I nomadi della polvere
“Polvere, polvere, qui è pieno di polvere e non c’è acqua”, mi diceva la scorsa estate un nomade della tribù Fed’an mentre i suoi dromedari mangiavano spinosi cespugli, eravamo a Chola, uno dei luoghi più aridi e caldi del deserto siriano.
Le piante dei suoi piedi erano dure e spesse come il cuoio, la sua pelle arsa dal sole aveva il colore del cuoio. A distanza di sei mesi mi trovo sotto ad una tenda beduina della tribù degli Hadidiyn, ad Arak, gocce di pioggia mi cadono in testa filtrando dal tessuto della copertura, madido d’acqua e quella polvere estiva si è trasformata ora in fango.
Le persone che mi circondano sono ben diverse da quel beduino conosciuto in estate, la loro pelle è chiara, hanno gli occhi azzurri e i capelli castano chiaro. La loro economia si basa sull’allevamento di pecore e capre, da cui ricavano tutto ciò di cui hanno bisogno, la loro stessa casa, la tenda, è ottenuta tessendo i fili fatti con il serico pelo delle capre.
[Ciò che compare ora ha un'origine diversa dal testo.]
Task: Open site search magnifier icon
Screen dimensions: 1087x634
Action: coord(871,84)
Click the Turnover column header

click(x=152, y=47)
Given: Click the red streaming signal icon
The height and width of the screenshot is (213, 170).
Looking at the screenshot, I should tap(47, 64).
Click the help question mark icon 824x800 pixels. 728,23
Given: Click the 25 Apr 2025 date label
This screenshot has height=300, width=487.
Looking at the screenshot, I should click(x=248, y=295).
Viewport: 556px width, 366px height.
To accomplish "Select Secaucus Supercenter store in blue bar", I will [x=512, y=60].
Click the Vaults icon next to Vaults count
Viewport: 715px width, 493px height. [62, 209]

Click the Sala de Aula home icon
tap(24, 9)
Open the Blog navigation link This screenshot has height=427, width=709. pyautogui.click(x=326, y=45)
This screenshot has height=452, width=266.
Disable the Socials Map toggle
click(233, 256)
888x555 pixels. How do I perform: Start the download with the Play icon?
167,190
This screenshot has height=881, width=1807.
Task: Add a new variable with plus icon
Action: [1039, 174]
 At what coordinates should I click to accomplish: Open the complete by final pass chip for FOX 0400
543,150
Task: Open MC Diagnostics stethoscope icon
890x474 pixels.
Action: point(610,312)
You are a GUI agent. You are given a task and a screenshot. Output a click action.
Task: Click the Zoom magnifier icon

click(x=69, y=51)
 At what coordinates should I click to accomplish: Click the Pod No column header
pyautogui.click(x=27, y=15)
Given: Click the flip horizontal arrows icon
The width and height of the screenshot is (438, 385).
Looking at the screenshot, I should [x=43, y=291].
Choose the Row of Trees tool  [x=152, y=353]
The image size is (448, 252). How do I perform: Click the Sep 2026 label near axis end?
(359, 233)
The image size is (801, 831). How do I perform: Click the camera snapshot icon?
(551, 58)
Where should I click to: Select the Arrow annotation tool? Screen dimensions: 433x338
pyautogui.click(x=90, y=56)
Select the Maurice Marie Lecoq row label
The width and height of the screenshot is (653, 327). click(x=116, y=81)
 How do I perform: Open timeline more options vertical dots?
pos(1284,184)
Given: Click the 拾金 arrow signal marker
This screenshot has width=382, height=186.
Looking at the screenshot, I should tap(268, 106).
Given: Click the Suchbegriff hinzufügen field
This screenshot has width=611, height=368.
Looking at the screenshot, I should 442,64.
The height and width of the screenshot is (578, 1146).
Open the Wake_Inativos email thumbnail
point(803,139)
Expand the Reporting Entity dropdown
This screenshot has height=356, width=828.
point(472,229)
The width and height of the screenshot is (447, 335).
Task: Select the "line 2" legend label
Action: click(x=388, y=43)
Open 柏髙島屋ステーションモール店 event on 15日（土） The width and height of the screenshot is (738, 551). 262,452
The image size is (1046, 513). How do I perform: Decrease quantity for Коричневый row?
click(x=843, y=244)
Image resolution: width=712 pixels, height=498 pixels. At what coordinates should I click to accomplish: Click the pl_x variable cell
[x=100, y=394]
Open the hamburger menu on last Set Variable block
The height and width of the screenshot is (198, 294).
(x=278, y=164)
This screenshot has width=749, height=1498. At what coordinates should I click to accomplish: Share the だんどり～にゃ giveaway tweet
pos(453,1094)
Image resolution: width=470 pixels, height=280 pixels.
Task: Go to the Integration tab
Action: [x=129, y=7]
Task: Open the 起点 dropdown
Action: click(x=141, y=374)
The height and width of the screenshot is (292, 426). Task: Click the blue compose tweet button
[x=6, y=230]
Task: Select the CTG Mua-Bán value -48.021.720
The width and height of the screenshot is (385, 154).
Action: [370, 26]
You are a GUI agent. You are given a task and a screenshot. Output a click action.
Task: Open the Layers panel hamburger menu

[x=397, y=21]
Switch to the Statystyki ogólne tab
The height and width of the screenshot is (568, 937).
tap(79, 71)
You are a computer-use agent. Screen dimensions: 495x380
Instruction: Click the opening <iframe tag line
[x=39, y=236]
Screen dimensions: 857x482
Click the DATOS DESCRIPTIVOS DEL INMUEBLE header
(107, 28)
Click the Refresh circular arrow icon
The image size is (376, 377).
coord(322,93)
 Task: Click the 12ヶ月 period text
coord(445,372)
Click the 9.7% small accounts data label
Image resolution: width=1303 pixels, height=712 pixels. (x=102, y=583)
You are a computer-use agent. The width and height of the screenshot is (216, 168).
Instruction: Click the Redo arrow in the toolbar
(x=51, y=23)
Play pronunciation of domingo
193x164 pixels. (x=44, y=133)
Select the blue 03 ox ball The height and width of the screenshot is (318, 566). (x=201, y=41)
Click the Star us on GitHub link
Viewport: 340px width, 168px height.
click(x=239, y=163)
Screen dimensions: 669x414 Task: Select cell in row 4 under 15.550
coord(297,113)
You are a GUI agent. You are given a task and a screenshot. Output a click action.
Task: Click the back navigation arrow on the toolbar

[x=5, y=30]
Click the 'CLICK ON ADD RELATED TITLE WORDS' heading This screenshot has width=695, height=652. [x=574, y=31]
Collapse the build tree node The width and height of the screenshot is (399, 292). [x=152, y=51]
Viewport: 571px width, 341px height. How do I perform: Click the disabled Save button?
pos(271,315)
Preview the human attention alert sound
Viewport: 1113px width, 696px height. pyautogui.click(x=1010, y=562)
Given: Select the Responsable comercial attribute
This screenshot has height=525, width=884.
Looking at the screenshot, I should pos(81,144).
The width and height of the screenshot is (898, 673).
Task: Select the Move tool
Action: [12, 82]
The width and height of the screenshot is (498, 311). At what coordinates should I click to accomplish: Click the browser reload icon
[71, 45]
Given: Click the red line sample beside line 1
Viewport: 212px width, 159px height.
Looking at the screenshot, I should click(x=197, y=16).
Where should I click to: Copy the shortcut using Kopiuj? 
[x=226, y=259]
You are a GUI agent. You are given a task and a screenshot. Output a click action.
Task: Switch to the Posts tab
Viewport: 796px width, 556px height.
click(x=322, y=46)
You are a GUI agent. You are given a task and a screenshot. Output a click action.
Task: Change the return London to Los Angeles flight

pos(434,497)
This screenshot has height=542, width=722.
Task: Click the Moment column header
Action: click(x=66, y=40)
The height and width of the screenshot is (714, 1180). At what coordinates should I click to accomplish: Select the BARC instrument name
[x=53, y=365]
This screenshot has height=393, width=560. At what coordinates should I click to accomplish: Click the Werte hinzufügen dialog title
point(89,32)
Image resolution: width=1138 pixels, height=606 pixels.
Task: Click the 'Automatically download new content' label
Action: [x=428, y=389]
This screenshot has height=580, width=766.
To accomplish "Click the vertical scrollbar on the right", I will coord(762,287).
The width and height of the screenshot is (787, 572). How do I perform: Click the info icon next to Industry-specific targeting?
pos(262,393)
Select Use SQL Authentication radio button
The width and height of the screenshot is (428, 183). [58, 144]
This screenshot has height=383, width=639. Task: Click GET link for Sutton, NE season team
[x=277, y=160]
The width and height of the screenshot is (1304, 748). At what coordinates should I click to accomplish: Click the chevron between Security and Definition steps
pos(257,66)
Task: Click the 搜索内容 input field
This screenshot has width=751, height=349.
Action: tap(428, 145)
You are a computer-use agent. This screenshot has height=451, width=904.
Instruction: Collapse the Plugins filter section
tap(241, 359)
Questa tribù, stanziata nei pressi di Palmira, è una delle circa cinquanta che abitano il territorio siriano. Le tribù dei Fed’an, Sba’a, Rwalla, Shammar, arrivarono per ultime in Siria, tra il 1700 e gli inizi del 1800 dall’Arabia Saudita. I Mawali, presenti qui dal 1500, sarebbero addirittura discendenti dei Califfi Abbasidi di Baghdad, mentre gli Amur, sono gruppo eterogeneo, di ladri, predoni ed elementi fuoriusciti da altre tribù.
Culla della maggior parte delle tribù beduine fu l’Arabia Saudita, da cui ne uscirono con ondate migratorie successive, nei periodi di maggior siccità, alla ricerca di nuovi pascoli più fertili. Il fenomeno è molto antico, tavolette cuneiformi del XVIII sec. a.C. (provenienti dall’antica città di Mari) danno una distribuzione nella zona siriana dei gruppi tribali presenti allora.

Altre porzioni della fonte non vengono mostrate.